Small applications grow. A contact form becomes a CRM. A simple catalogue becomes a full e-commerce platform. An internal tool becomes something the business depends on. When a small application grows and the initial structure was not built to accommodate growth, the refactoring cost is much higher than the cost of building the structure correctly at the start.
Even for applications that genuinely do not need to grow, separation of concerns makes testing possible. A service class that receives model data and returns processed results can be unit tested without a web server, a database, or a browser. A file that mixes all three concerns cannot be tested in isolation.
The Test That Separates Good from Bad Structure
A quick way to test whether concerns are properly separated: can you change the database without touching the business logic? If changing a column name in the database requires updating business rules in multiple files, the separation is not working. Can you change the presentation without touching the business logic? If updating the HTML requires finding every place where data is processed and confirming the format is still correct, the separation is not working.
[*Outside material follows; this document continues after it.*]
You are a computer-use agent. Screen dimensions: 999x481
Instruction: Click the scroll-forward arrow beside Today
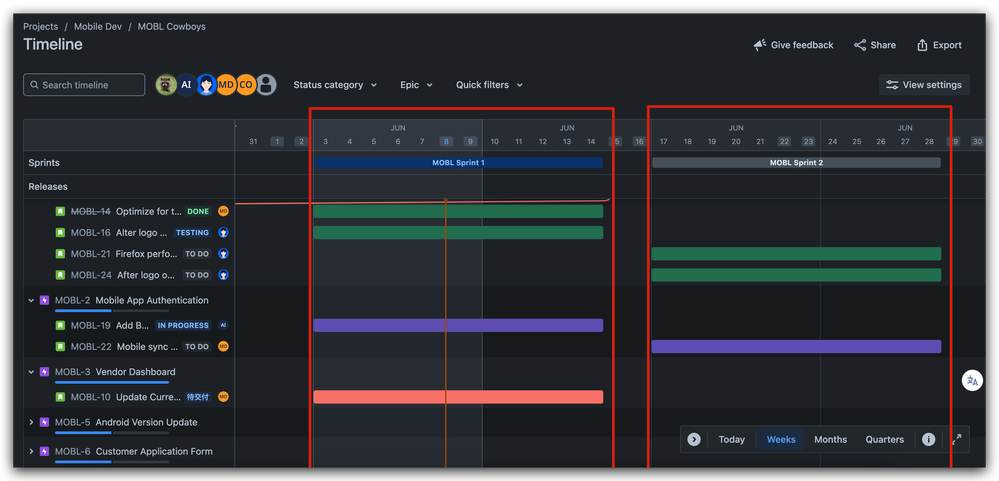(x=694, y=439)
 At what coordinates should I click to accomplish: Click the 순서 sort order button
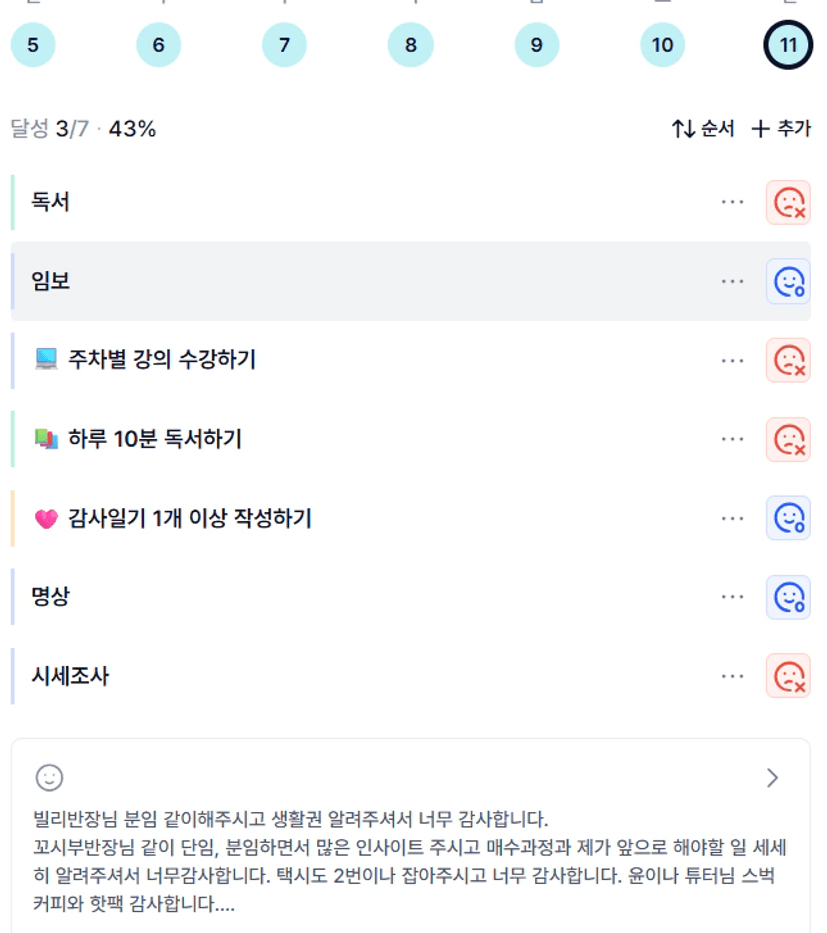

The goal is that a change to one layer affects only that layer. If the change propagates across layers, the separation is incomplete. The discipline of keeping these concerns apart is what makes a codebase maintainable over time.
When Separation Goes Too Far
Separation of concerns is a principle, not a rule that must be applied absolutely. A service that exists only to wrap a single model method and does nothing else is overhead without benefit. A model that has one method and is used in only one place is a class that does not need to exist as a separate entity.
The goal is practical separation: data access knows about data, business logic knows about rules, presentation knows about output. When this is achieved, the structure is working. When it is achieved in the simplest way that serves the application, the structure is right.
Over-engineering the structure early creates its own maintenance burden. Adding classes, directories, and abstraction layers for an application that will never need them adds complexity without benefit. Start simple. Add structure when the code shows it needs it, not before.
Separation and API Design
When building PHP applications that expose an API, separation of concerns becomes even more important. The same service layer that feeds HTML views can feed JSON responses to API clients. The business logic does not need to know whether the output is a webpage or an API response.
A well-separated codebase makes it straightforward to support multiple output formats from the same core logic. The controller determines the format based on the request, the service handles the business rules, and the view transforms the result. This is a natural extension of the MVC pattern that works equally well for web pages and API endpoints.